● Supplied passage
══════════════════════════════

By the way (also based on Markus' comments), I went back and spent some time thinking about the new translation page strategy.  I think that using a tree structure like I was proposing is *not* the way to go.  Instead, I think we should adopt a policy of always placing new translation pages near the front of the file, and that we never move a tranlation page once it is allocated.  Maintaining a single page read for translation is going to be important, and I think we can gain the same desired benefit (i.e. creating a system where the translation pages don't prevent us from packing free space from the file) and still maintain O(1) lookups (and less disk space overhead as well).
 
Any older files would continue to work as normal, but can never be smaller than the largest sized translation page that was allocated before the new code was put in place.
 
In order for this to work, we will need to know the physical location of the largest translation page (excluding pages added before this strategy change).  When a new translation page is requested, we go to the physical page immediately following, and move it's contents into a free page somewhere later in the file.  We then mark the recently freed page as a translation page, link it to the correct page list, and start using it.

══════════════════════════════

● Data provided
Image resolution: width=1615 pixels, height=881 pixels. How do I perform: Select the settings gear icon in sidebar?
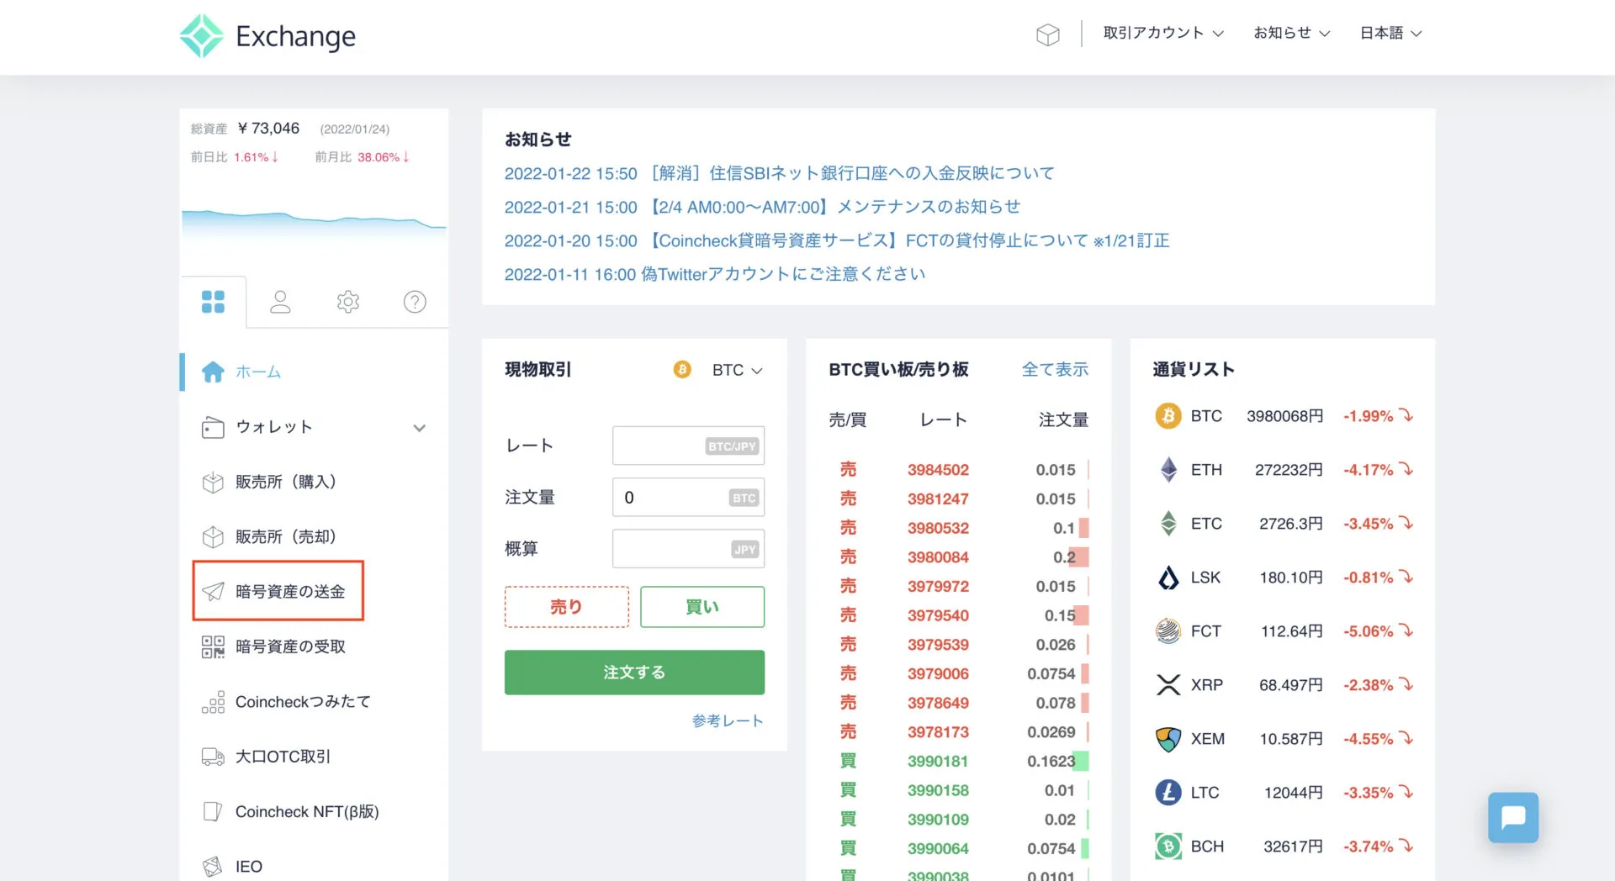tap(347, 301)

══════════════════════════════

● What is required
Return the full post on the translation page strategy, word for word.

● Response below
By the way (also based on Markus' comments), I went back and spent some time thinking about the new translation page strategy.  I think that using a tree structure like I was proposing is *not* the way to go.  Instead, I think we should adopt a policy of always placing new translation pages near the front of the file, and that we never move a tranlation page once it is allocated.  Maintaining a single page read for translation is going to be important, and I think we can gain the same desired benefit (i.e. creating a system where the translation pages don't prevent us from packing free space from the file) and still maintain O(1) lookups (and less disk space overhead as well).
 
Any older files would continue to work as normal, but can never be smaller than the largest sized translation page that was allocated before the new code was put in place.
 
In order for this to work, we will need to know the physical location of the largest translation page (excluding pages added before this strategy change).  When a new translation page is requested, we go to the physical page immediately following, and move it's contents into a free page somewhere later in the file.  We then mark the recently freed page as a translation page, link it to the correct page list, and start using it.